*Given exercise*. Rewrite the rows below as a numbered list, skipping blank lines and leaving the pictures out of your answer.

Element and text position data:

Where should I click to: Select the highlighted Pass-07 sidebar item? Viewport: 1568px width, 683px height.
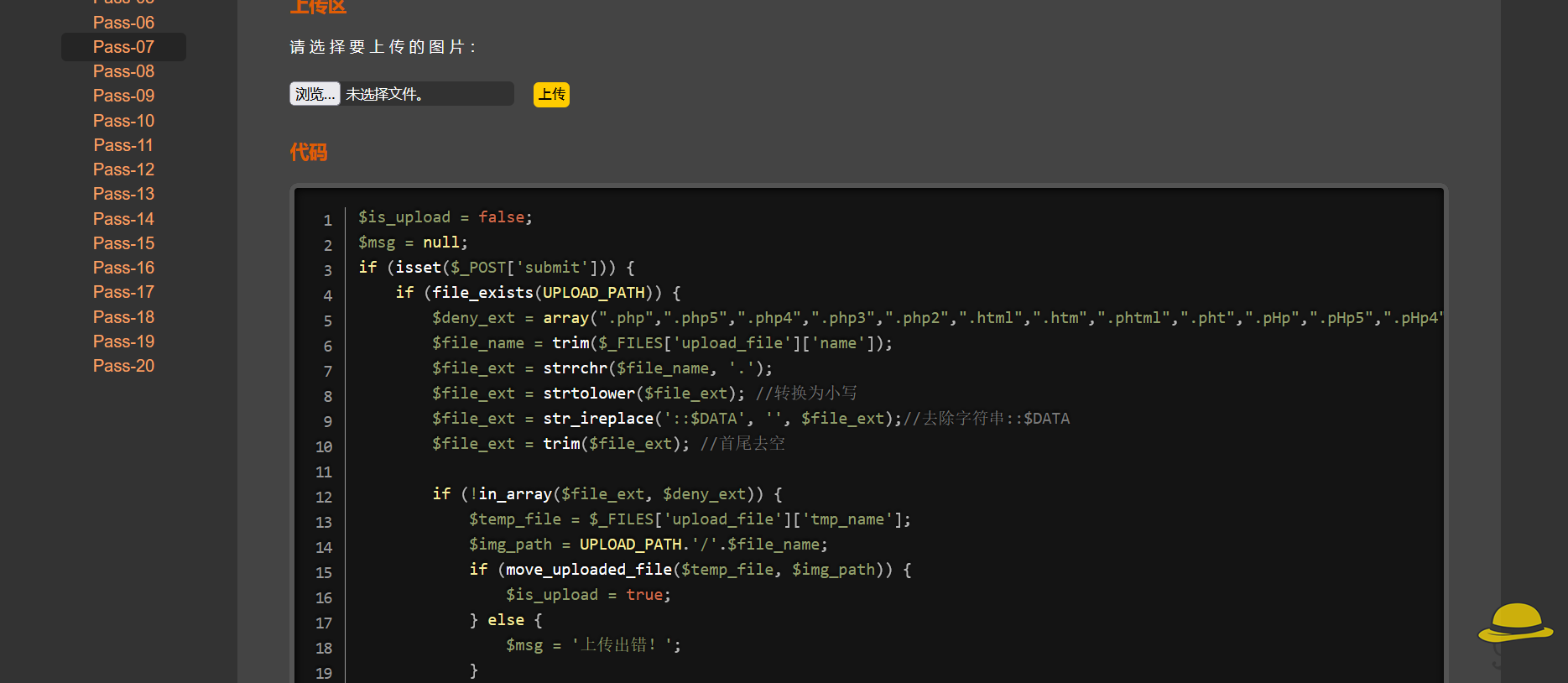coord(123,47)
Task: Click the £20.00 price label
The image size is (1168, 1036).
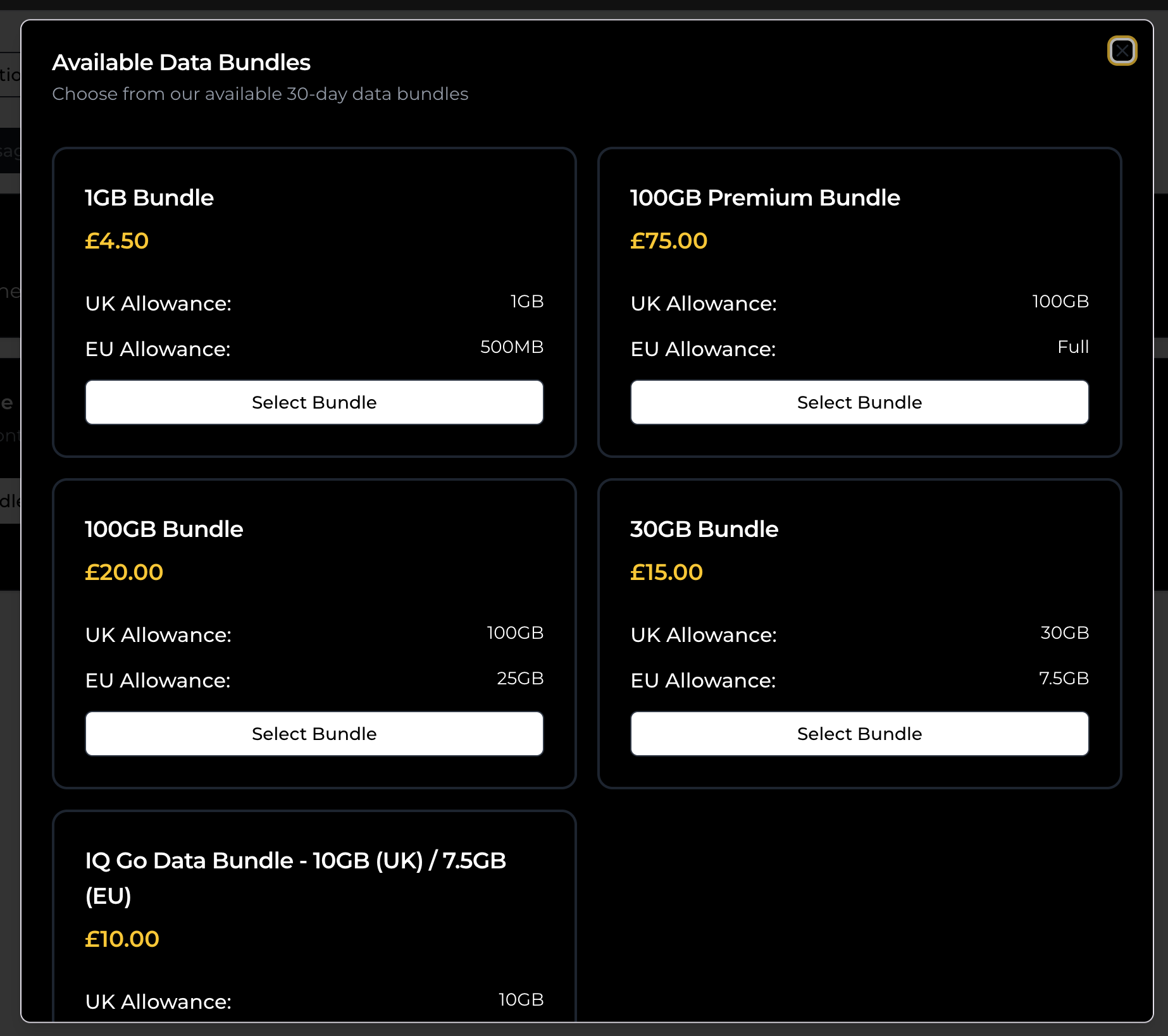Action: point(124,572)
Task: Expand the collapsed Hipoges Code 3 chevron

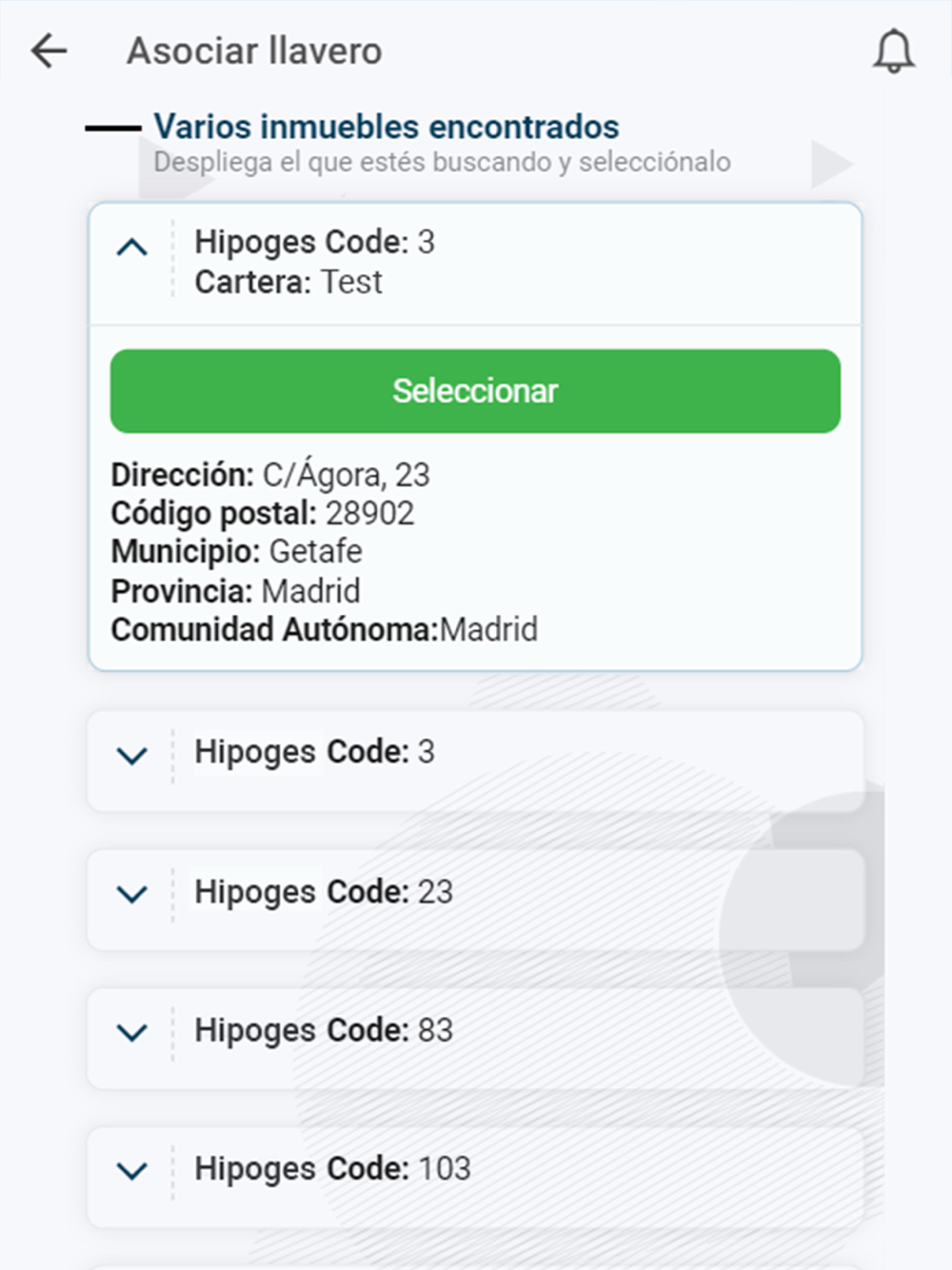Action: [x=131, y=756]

*Result of the exercise*.
1. Where should I click to: Select the highlighted Pass-07 sidebar item? Viewport: 1568px width, 683px height.
2. coord(123,47)
3. Task: Click the £20.00 price label
4. The image size is (1168, 1036).
5. Action: point(124,572)
6. Task: Expand the collapsed Hipoges Code 3 chevron
7. Action: [x=131, y=756]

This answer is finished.